Keynote/Boardwatch Internet Backbone Index A better test!!!
taner at isi.net
Sat Jun 28 02:24:29 UTC 1997
On Fri, 27 Jun 1997, Mike Hedlund wrote:
> Personally, i dont think checking the network path to www.'NSP'.net is the
> correct way to do it. To me, tracing the path from multiple locations TO
Exactly. Take SprintLink as an example.
www.sprintlink.net and www.sprint.com are the same box
[martha.commerce.com (22.214.171.124)], but that sits off some T1 somewhere.
www.sprint.net (aka ftp.sprintlink.net) seems to be in a better position
network-wise to determine real network performance.
It's highly unlikely that I'll burn an FE port to stick a web server up --
it's more likely that I'll put the www machine on a shared 10M segment
with other corporate machines.
Also, not everyone will use the fastest machine in the world as their web
server -- expecially for the company (corporate) machine.

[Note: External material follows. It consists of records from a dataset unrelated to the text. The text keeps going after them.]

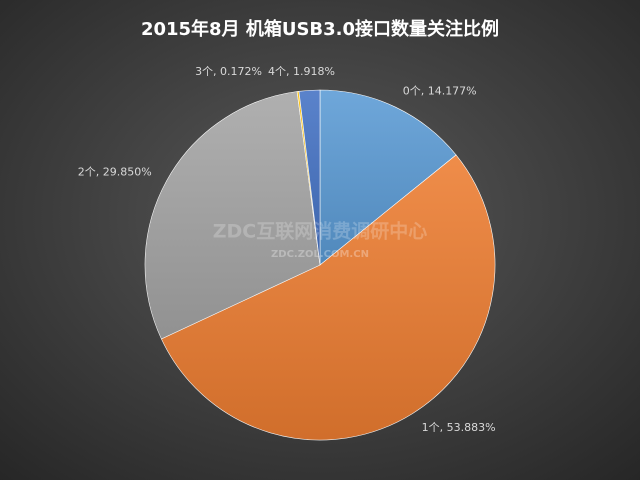  I want to click on watermark: ZDC互联网消费调研中心, so click(320, 232).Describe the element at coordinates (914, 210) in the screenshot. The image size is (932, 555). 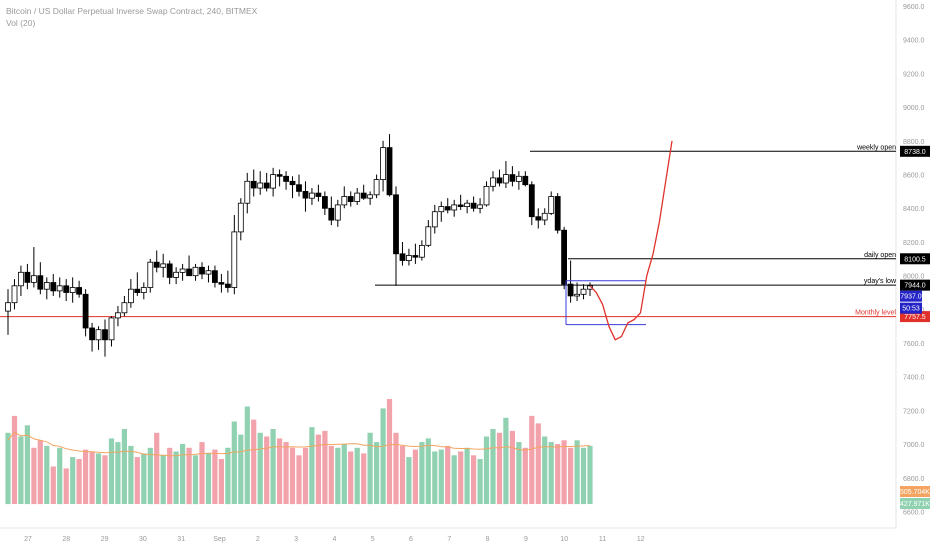
I see `y-tick-label: 8400.0` at that location.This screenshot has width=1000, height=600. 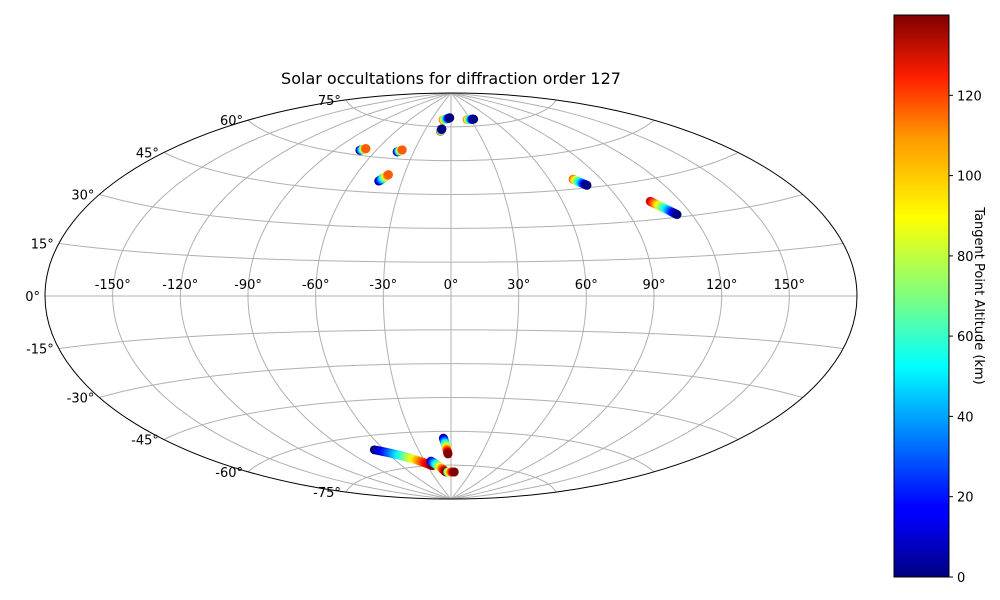 I want to click on y-tick-label: -45°, so click(x=145, y=442). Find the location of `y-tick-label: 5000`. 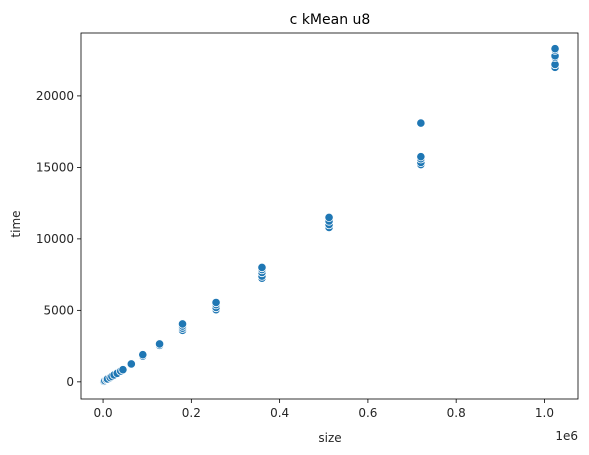

y-tick-label: 5000 is located at coordinates (58, 310).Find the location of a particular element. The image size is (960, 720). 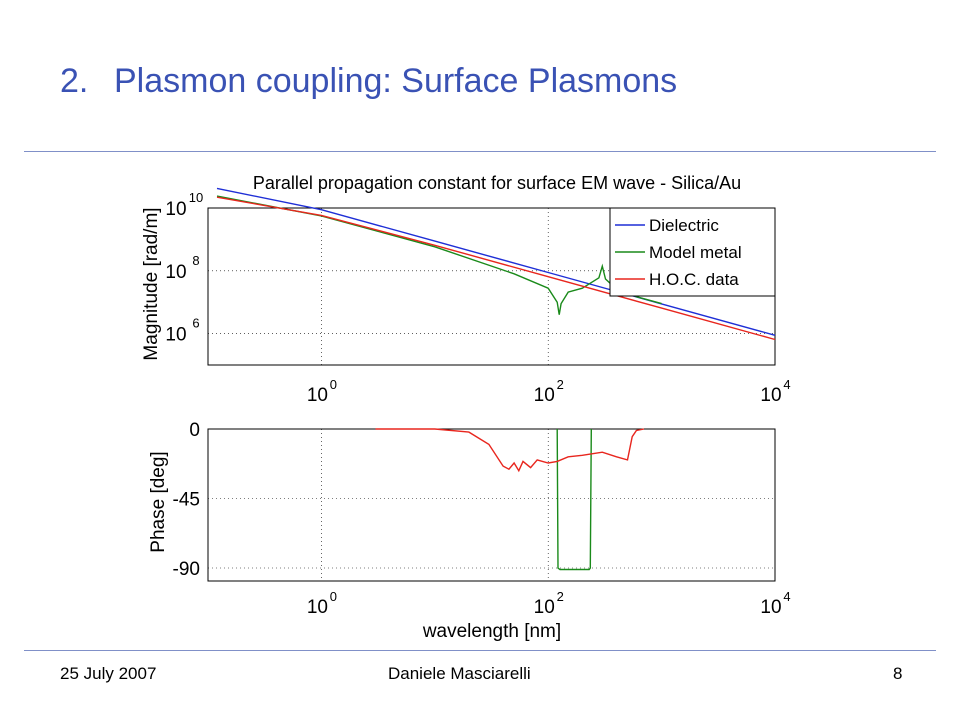

slide-title-text: Plasmon coupling: Surface Plasmons is located at coordinates (396, 81).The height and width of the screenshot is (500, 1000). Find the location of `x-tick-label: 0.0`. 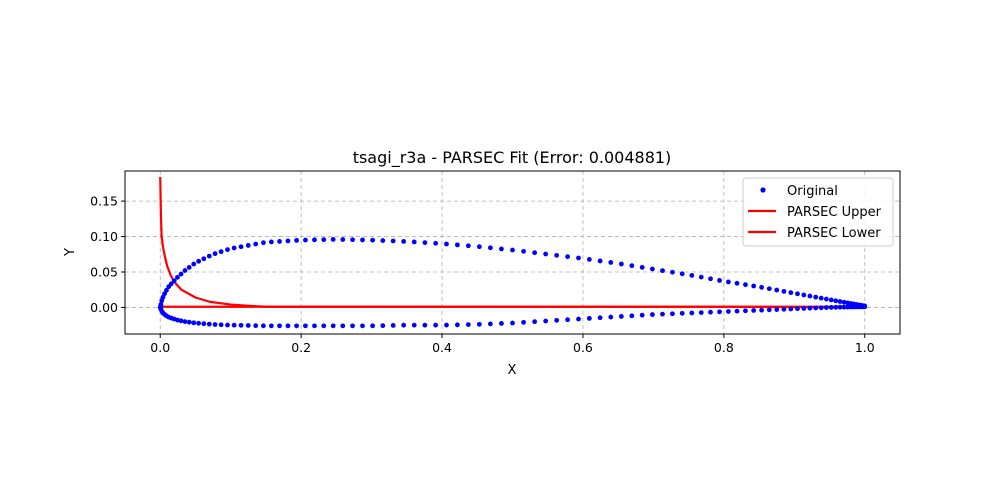

x-tick-label: 0.0 is located at coordinates (160, 348).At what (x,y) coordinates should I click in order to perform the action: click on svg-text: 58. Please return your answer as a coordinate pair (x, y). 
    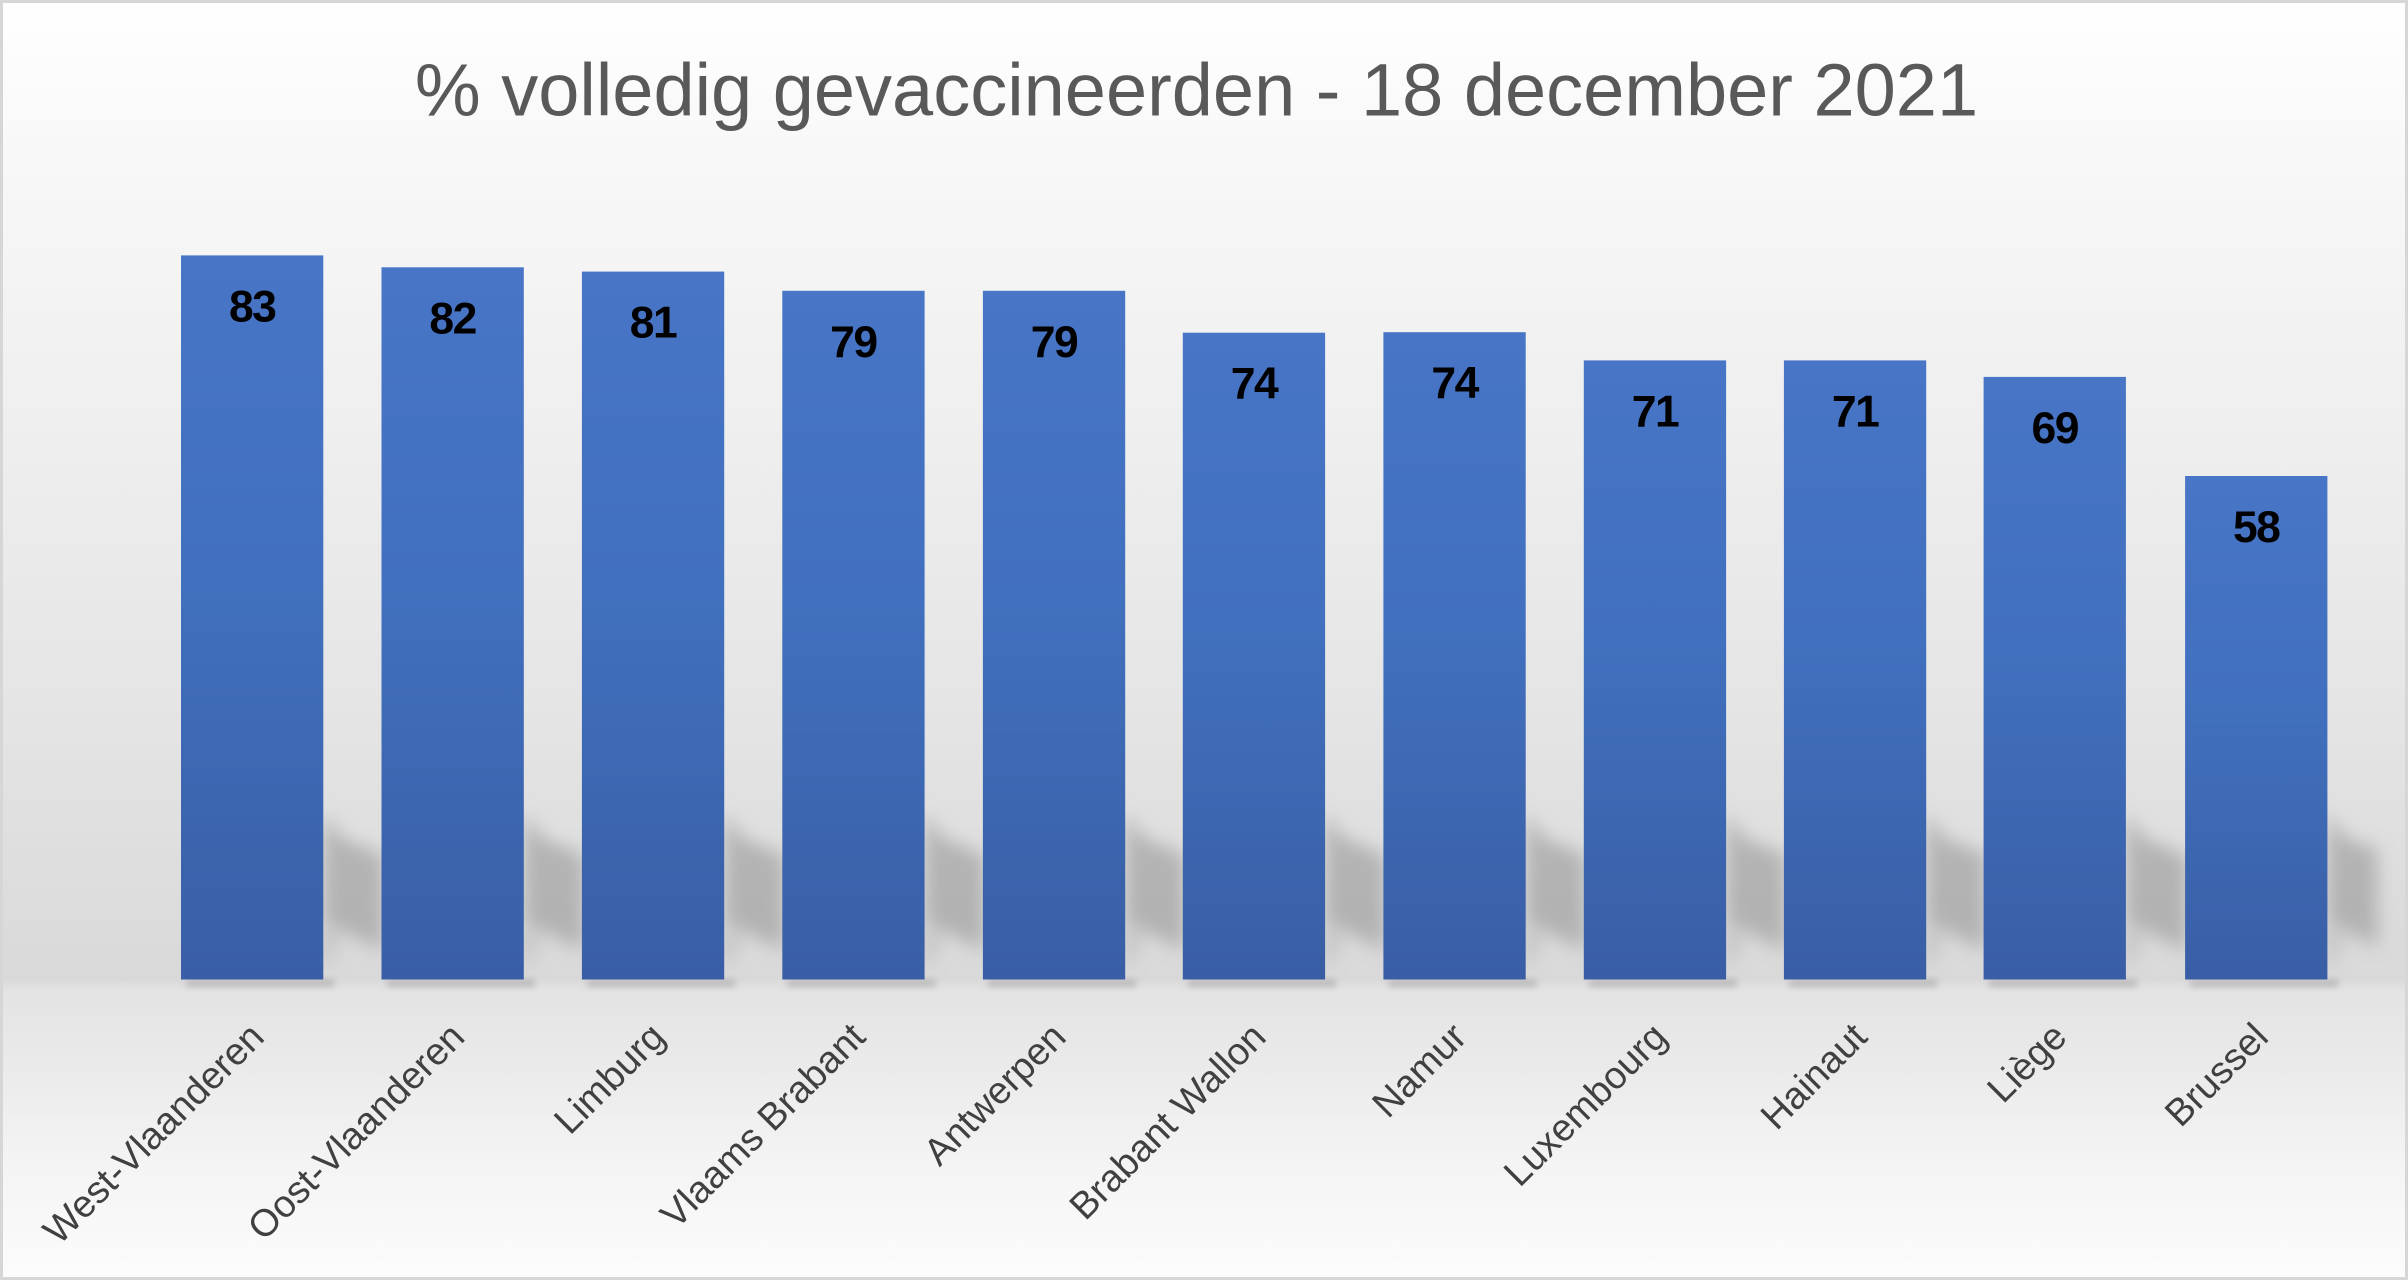
    Looking at the image, I should click on (2256, 528). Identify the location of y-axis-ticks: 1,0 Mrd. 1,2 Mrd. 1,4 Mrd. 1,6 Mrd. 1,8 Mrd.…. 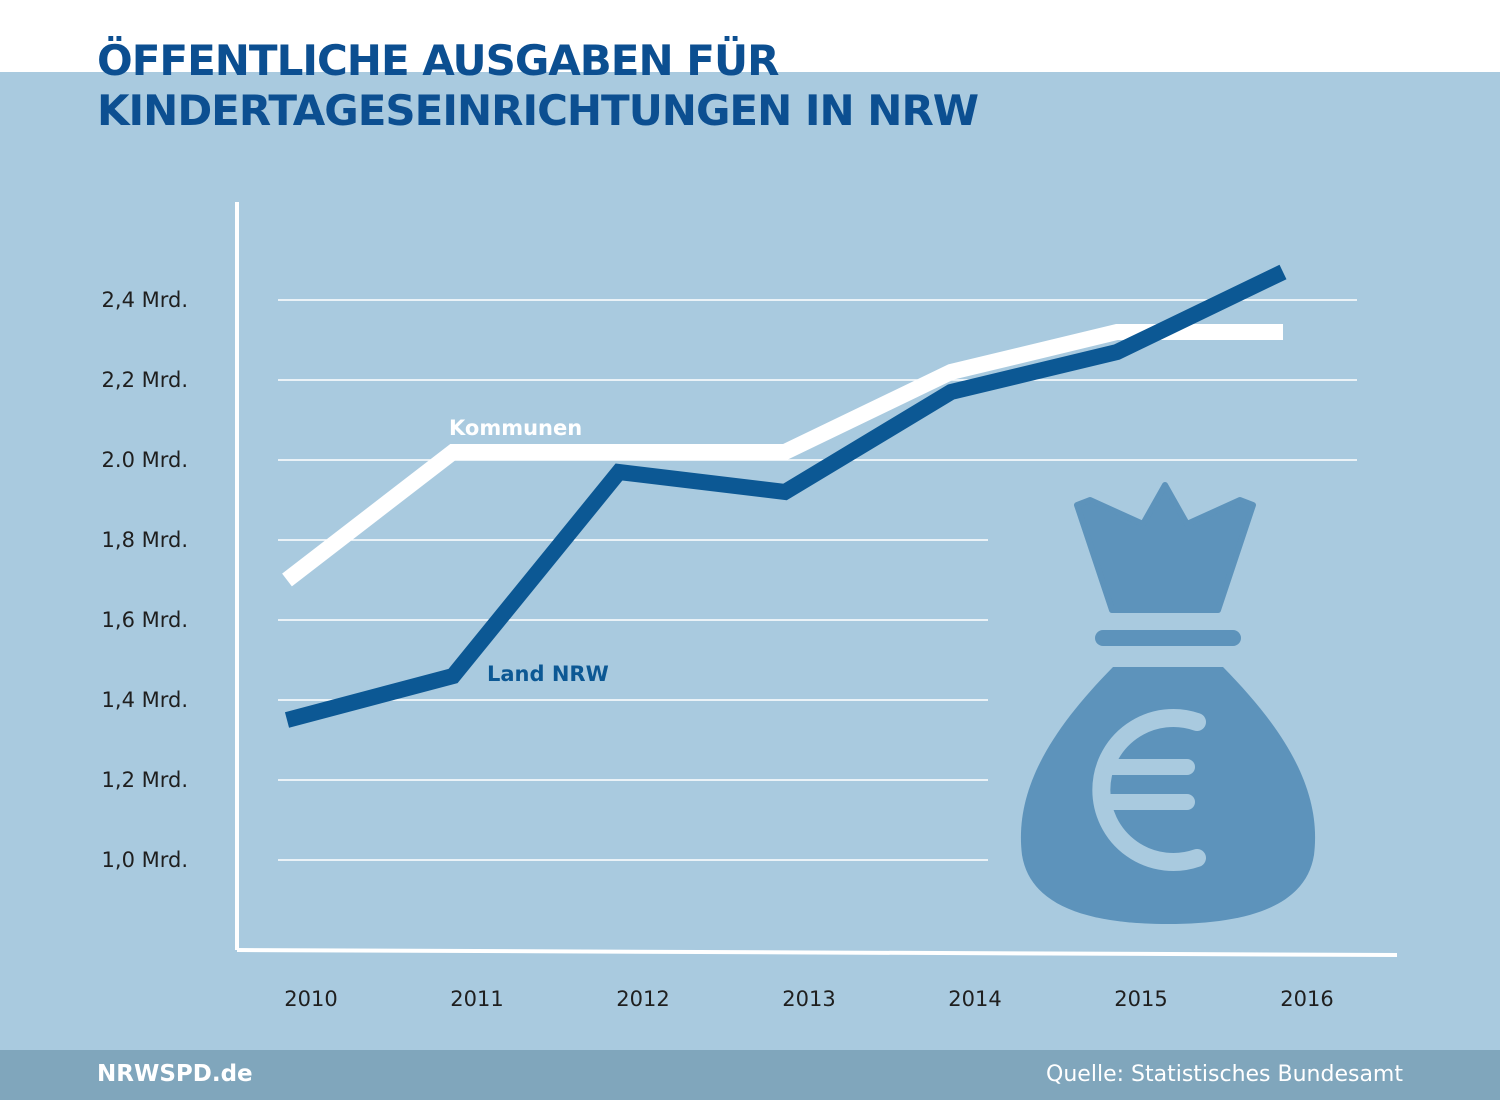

> www.'NSPs-Customer'.com is better.. altho that doesnt take into account
> 'peak' times, anomolies, freakish events, position of the moon.. etc..
Hopefully these would be global effects that would show up in everyone's
data - since KeyNote apparently performed the tests from "from 27 major
metropolitan areas in the United States". Oh, does that say 'United
States'? No wonder Bell Canada got screwed.
> However, i do find stats kind of entertaining to interpret, i dont think
> there is a way to set in stone that by doing X you can find a 'perfect'
> value that represents the statistics from A to B.
It sounds like their metric was strictly a 'download time' mertic - maybe
they also took into account the time to connect() - but either way they
are depending on one machine to judge an entire network -- which is a
highly flawed metric. Also, what if it takes 3 GET's to download 50k on
one server, and on another it takes 20 GET's? That is a *huge* difference
in overhead for the server. I wonder how much they thought about their
measuring methods before they decided to implement them.
So how *do* you "correctly" measure a provider's bandwidth and
performance? Well, I don't think there is any simple answer to that
question -- if one at all -- as Mike points out :-)
I'd like to see Keynote publish some details on how, exactly, they
performed the tests - and exactly what tests they performed.